AIM OF THE EXERCISE
Reproduce, character for character, the entries from their opening line through the line with "ESPAÇO TAURUS (866, 39)".
◇ ◇ ◇ ◇ ◇ ◇ ◇
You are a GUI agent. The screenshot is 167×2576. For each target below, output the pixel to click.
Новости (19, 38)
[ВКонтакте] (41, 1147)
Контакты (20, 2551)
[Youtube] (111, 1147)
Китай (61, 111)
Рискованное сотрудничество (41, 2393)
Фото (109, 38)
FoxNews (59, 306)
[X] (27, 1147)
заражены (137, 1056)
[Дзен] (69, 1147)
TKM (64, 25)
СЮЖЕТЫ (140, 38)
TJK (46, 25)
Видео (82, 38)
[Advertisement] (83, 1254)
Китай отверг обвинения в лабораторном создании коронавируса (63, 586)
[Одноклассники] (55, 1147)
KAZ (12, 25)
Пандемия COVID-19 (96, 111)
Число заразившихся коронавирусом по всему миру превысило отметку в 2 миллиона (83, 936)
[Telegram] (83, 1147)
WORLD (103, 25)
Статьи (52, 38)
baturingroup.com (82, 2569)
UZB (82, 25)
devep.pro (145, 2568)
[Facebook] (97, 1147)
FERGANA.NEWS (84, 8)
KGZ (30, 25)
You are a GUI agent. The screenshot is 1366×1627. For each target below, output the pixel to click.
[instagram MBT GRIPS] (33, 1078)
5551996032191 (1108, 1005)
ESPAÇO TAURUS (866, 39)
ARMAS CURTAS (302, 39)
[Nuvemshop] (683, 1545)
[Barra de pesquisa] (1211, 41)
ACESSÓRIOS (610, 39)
◇ ◇ ◇ ◇ ◇ ◇ ◇
EXERCISE OUTPUT
You are a GUI agent. The screenshot is 167×2576. For each target below, output the pixel to click.
Новости (19, 38)
[ВКонтакте] (41, 1147)
Контакты (20, 2551)
[Youtube] (111, 1147)
Китай (61, 111)
Рискованное сотрудничество (41, 2393)
Фото (109, 38)
FoxNews (59, 306)
[X] (27, 1147)
заражены (137, 1056)
[Дзен] (69, 1147)
TKM (64, 25)
СЮЖЕТЫ (140, 38)
TJK (46, 25)
Видео (82, 38)
[Advertisement] (83, 1254)
Китай отверг обвинения в лабораторном создании коронавируса (63, 586)
[Одноклассники] (55, 1147)
KAZ (12, 25)
Пандемия COVID-19 (96, 111)
Число заразившихся коронавирусом по всему миру превысило отметку в 2 миллиона (83, 936)
[Telegram] (83, 1147)
WORLD (103, 25)
Статьи (52, 38)
baturingroup.com (82, 2569)
UZB (82, 25)
devep.pro (145, 2568)
[Facebook] (97, 1147)
FERGANA.NEWS (84, 8)
KGZ (30, 25)
You are a GUI agent. The screenshot is 1366×1627. For each target below, output the pixel to click.
[instagram MBT GRIPS] (33, 1078)
5551996032191 (1108, 1005)
ESPAÇO TAURUS (866, 39)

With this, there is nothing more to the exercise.